## [What the task requires]
Could you filter the records below and return each line that holds "computer"?

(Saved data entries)
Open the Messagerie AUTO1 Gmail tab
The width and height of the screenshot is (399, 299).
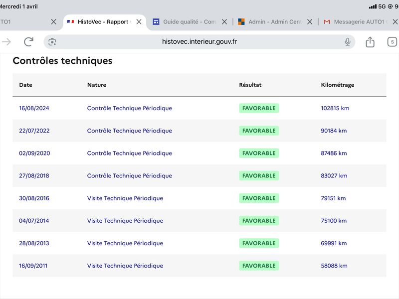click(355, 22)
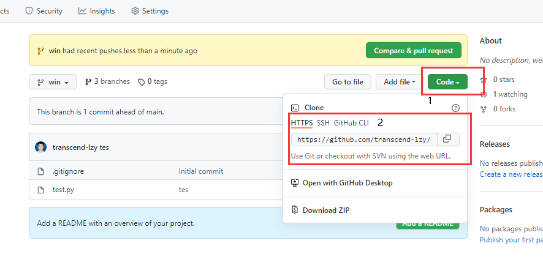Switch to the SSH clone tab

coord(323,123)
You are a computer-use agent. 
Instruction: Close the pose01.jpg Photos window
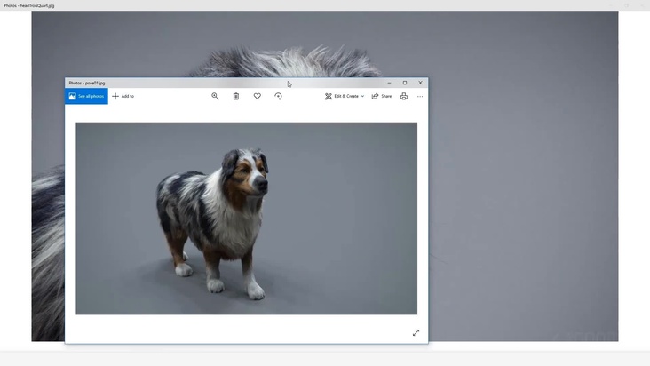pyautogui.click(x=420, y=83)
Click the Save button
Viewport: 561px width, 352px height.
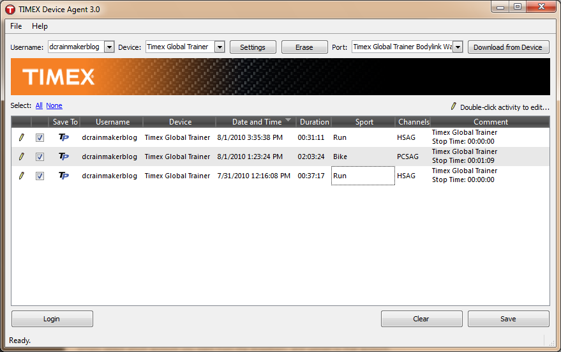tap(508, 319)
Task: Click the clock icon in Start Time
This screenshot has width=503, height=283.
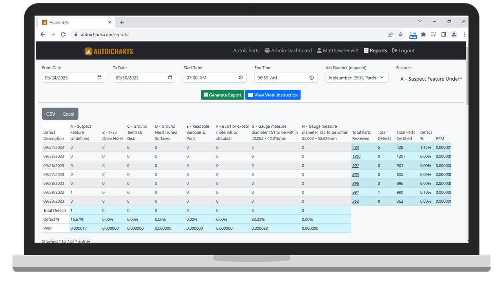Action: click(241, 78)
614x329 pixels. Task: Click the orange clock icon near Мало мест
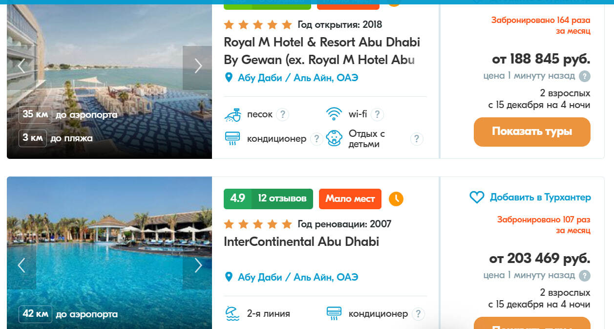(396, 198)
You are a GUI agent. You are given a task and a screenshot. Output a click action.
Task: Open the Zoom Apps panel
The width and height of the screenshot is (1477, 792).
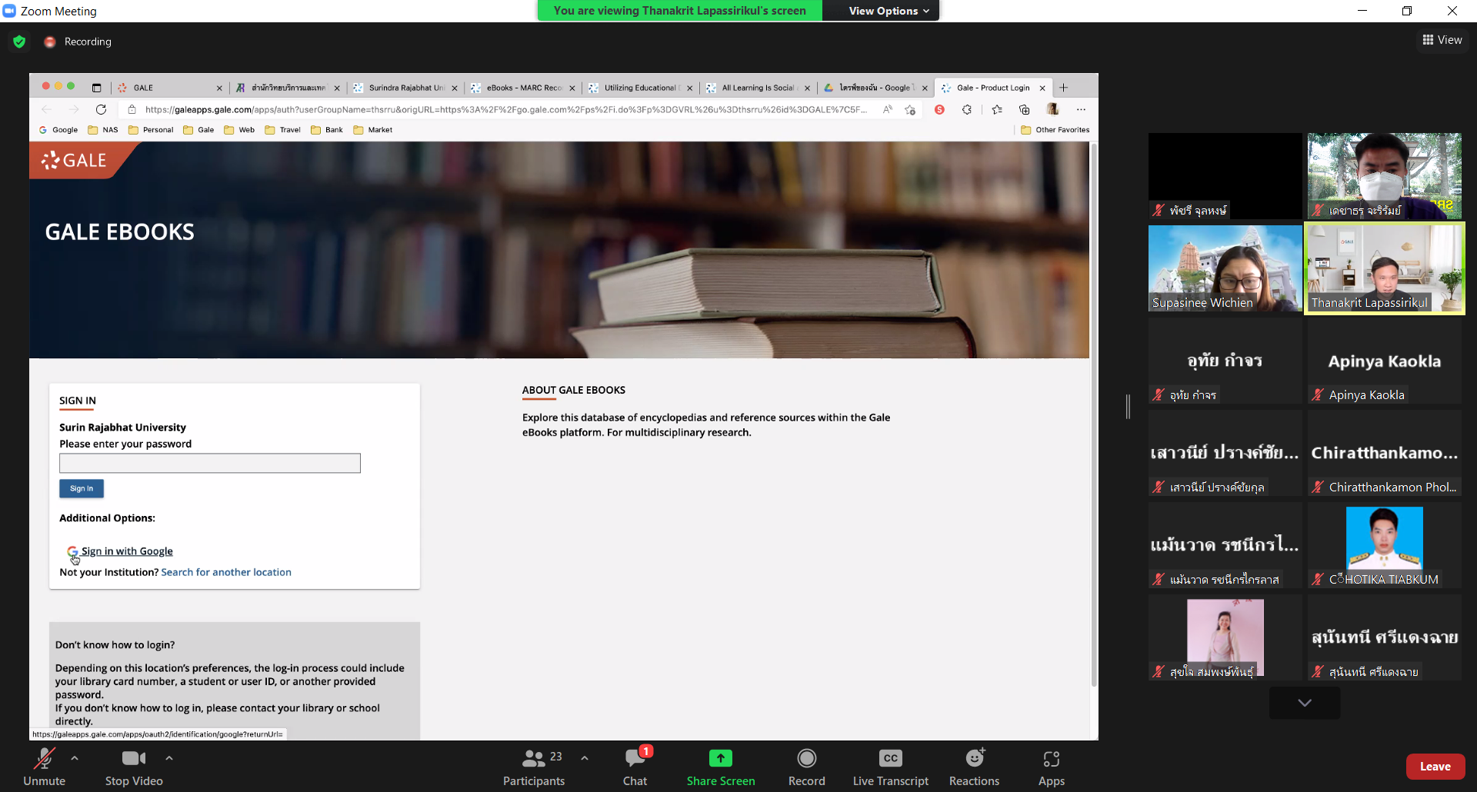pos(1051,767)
...
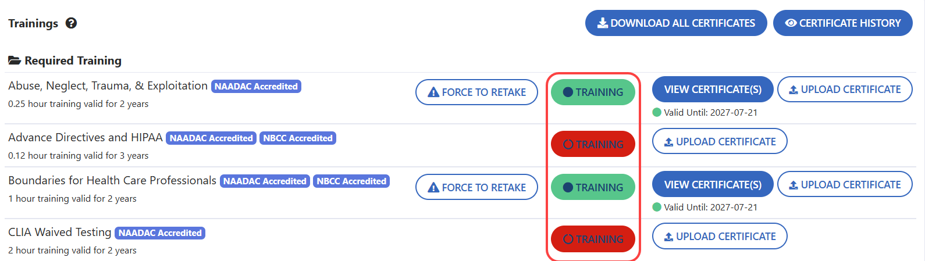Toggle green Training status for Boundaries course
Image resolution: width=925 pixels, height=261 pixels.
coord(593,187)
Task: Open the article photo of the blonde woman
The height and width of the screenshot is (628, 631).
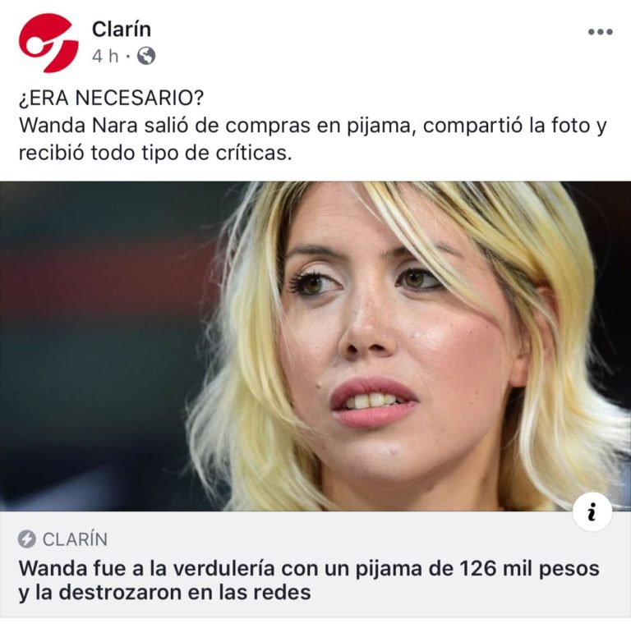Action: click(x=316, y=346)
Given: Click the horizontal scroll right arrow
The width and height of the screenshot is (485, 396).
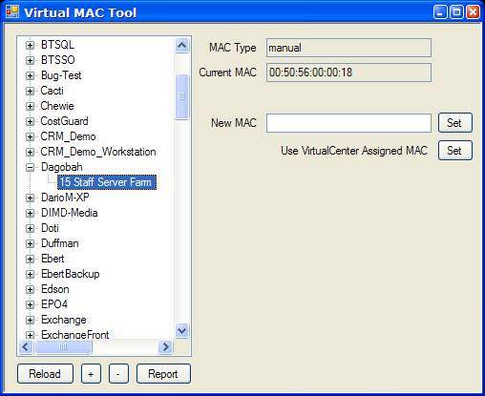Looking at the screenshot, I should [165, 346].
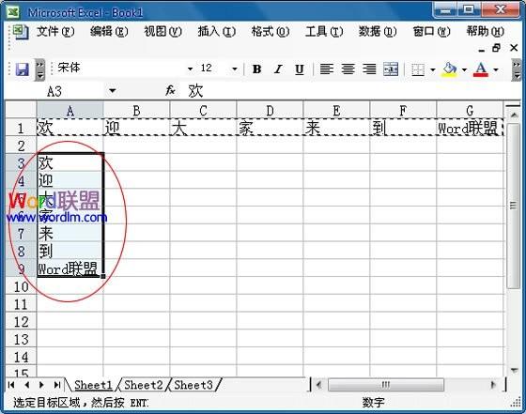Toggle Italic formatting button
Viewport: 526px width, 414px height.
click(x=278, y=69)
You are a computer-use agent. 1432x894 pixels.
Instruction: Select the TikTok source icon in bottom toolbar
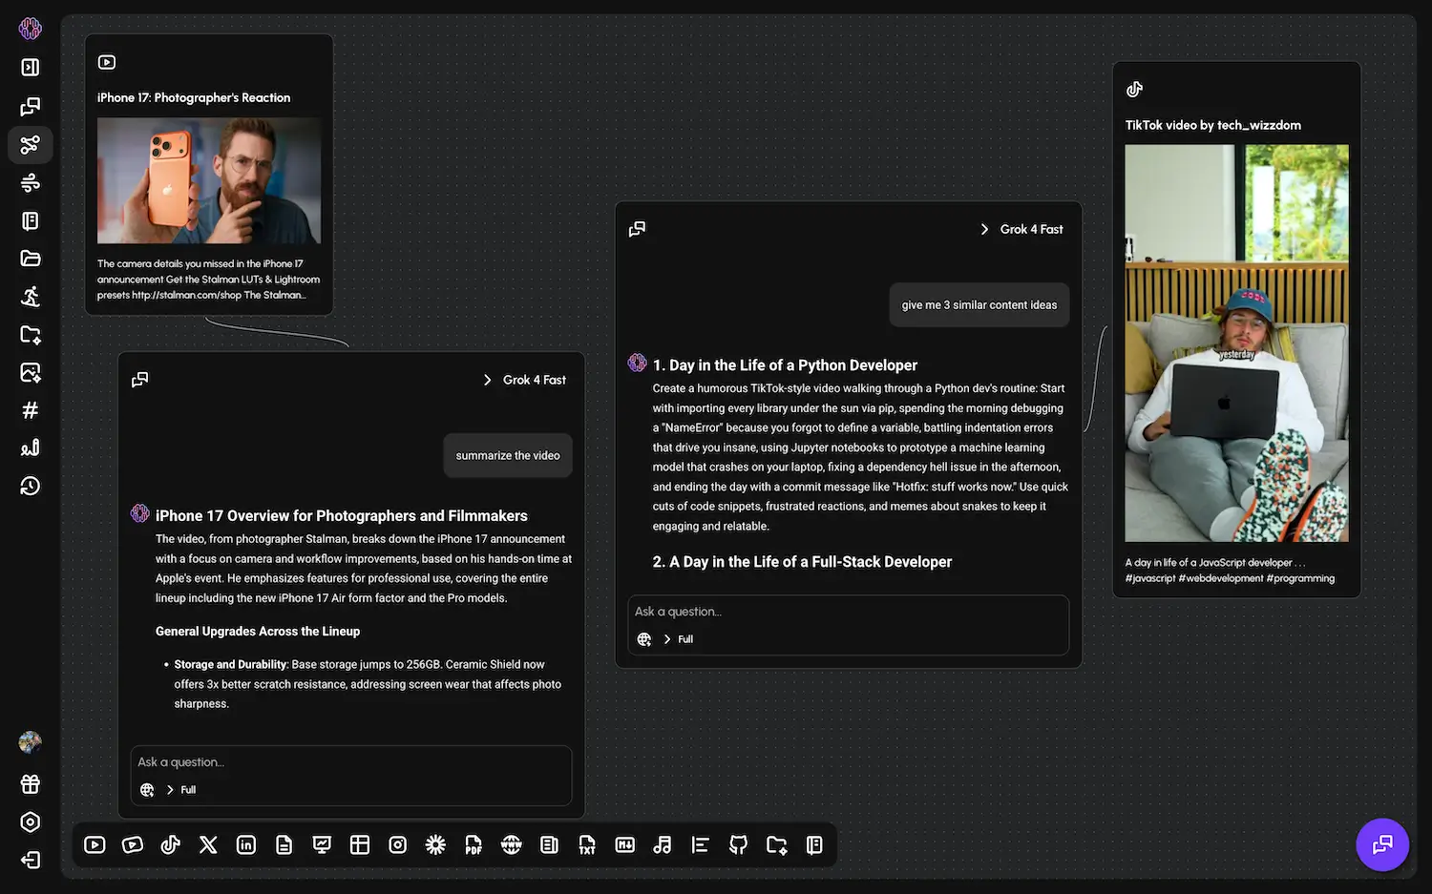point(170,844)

## [Answer for this exercise]
You are a computer-use agent. 
You are a computer-use agent. 1432x894 pixels.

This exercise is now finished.